Top of ENTRIES SUPPLIED

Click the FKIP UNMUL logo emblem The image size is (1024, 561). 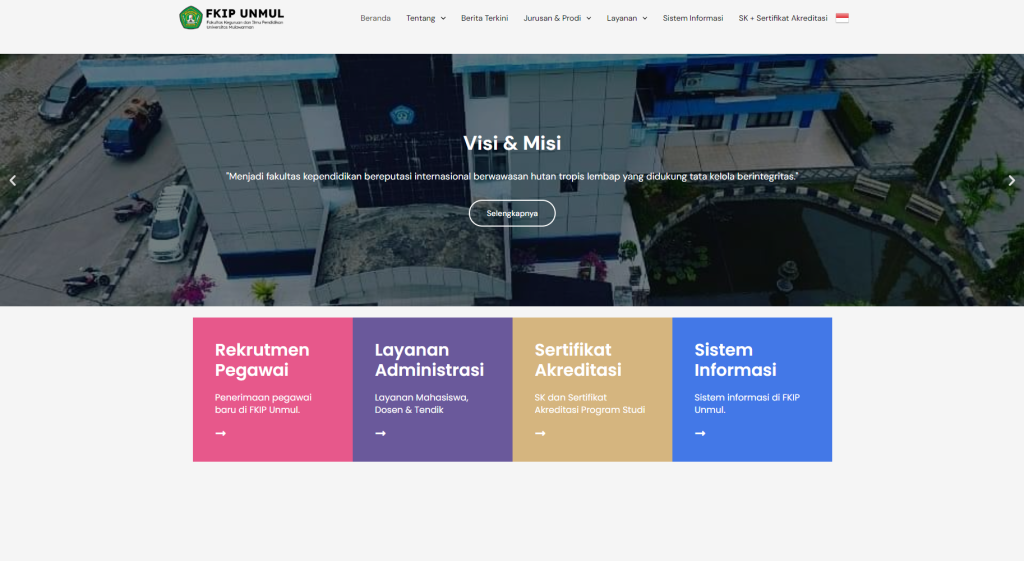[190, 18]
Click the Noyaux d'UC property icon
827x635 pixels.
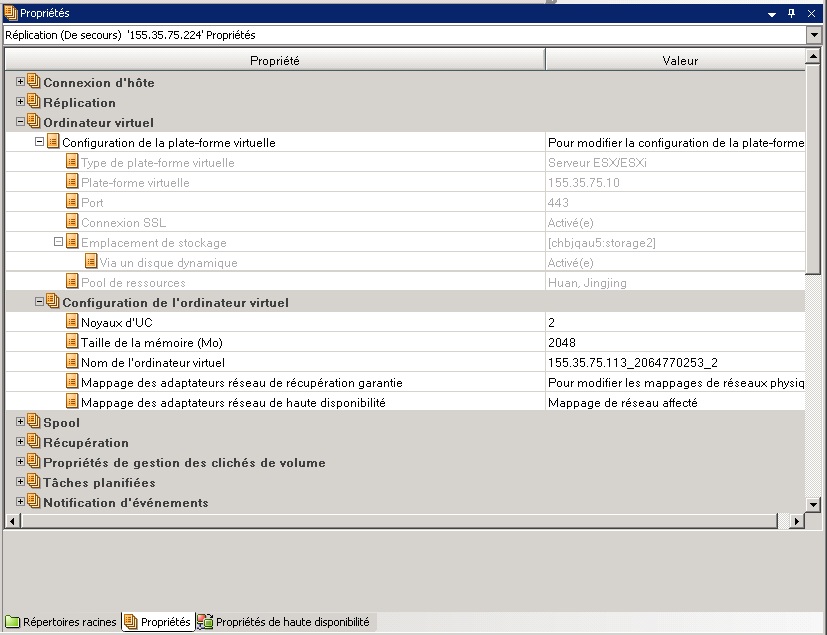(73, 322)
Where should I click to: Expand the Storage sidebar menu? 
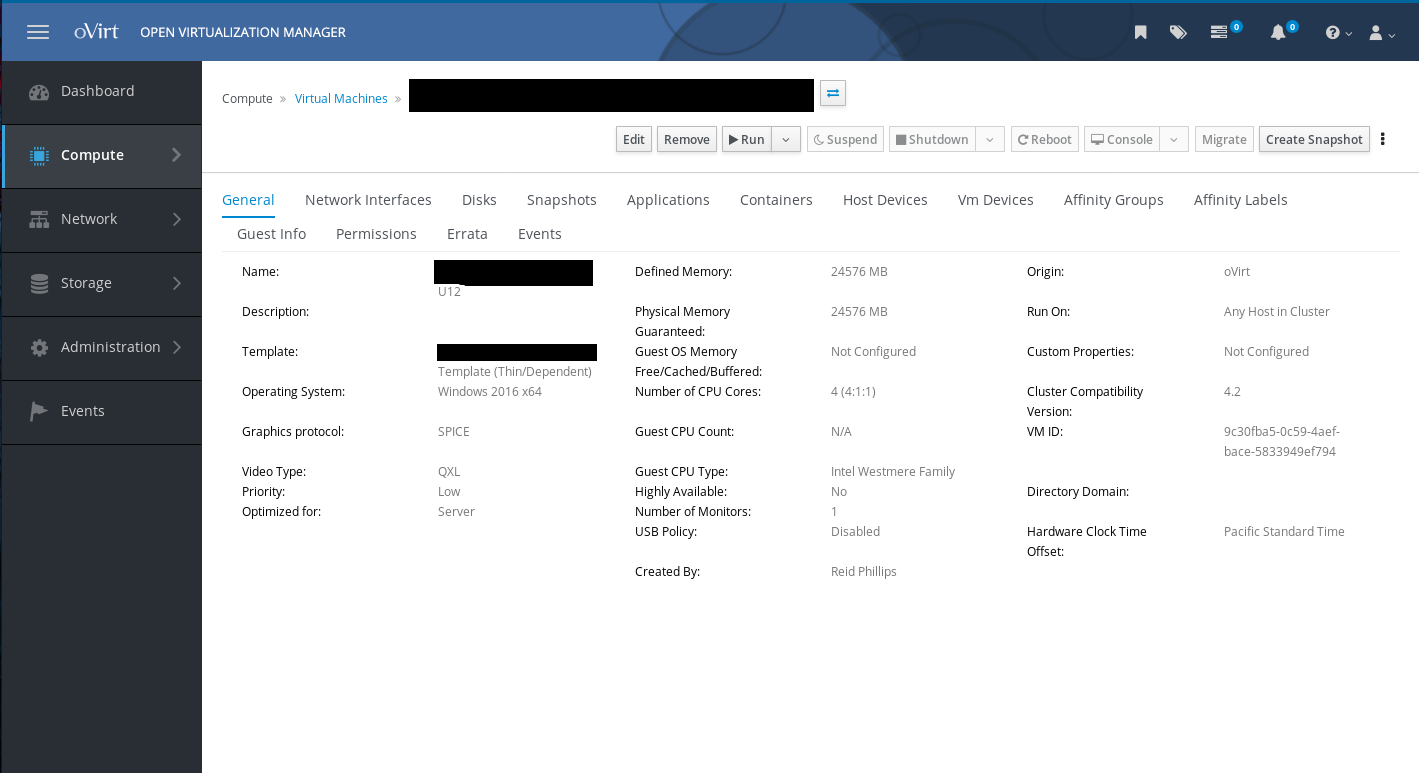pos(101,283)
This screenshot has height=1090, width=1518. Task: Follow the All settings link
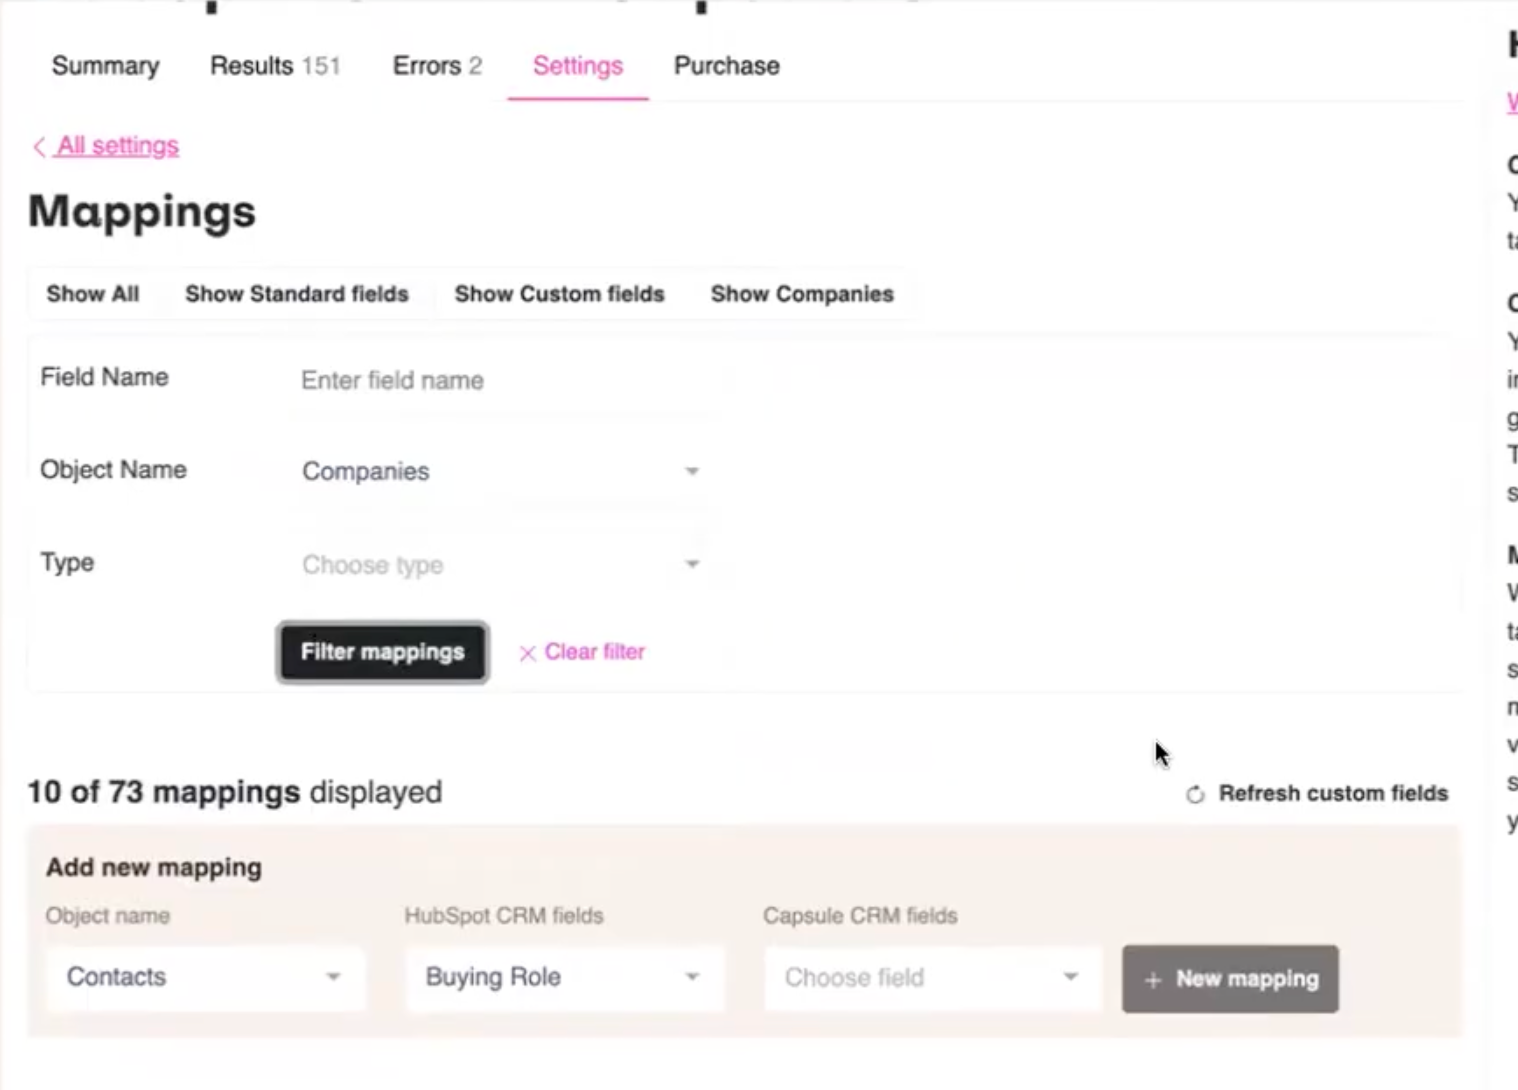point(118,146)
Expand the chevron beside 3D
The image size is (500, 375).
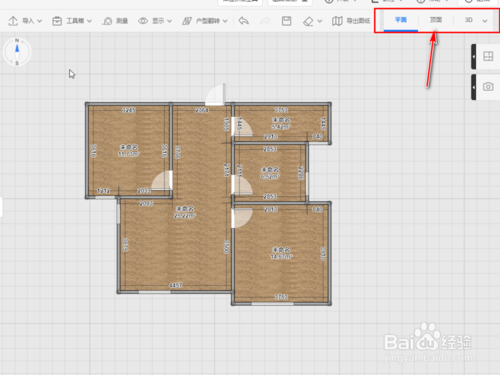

Bottom of ENTRIES SUPPLIED

## THE PROBLEM
Find the line that contains "Expand the chevron beside 3D", then write out that line and each one after it, exactly and with nothing else, through the end of the entries above, without the pictures.

## PROBLEM SOLUTION
Expand the chevron beside 3D
The image size is (500, 375).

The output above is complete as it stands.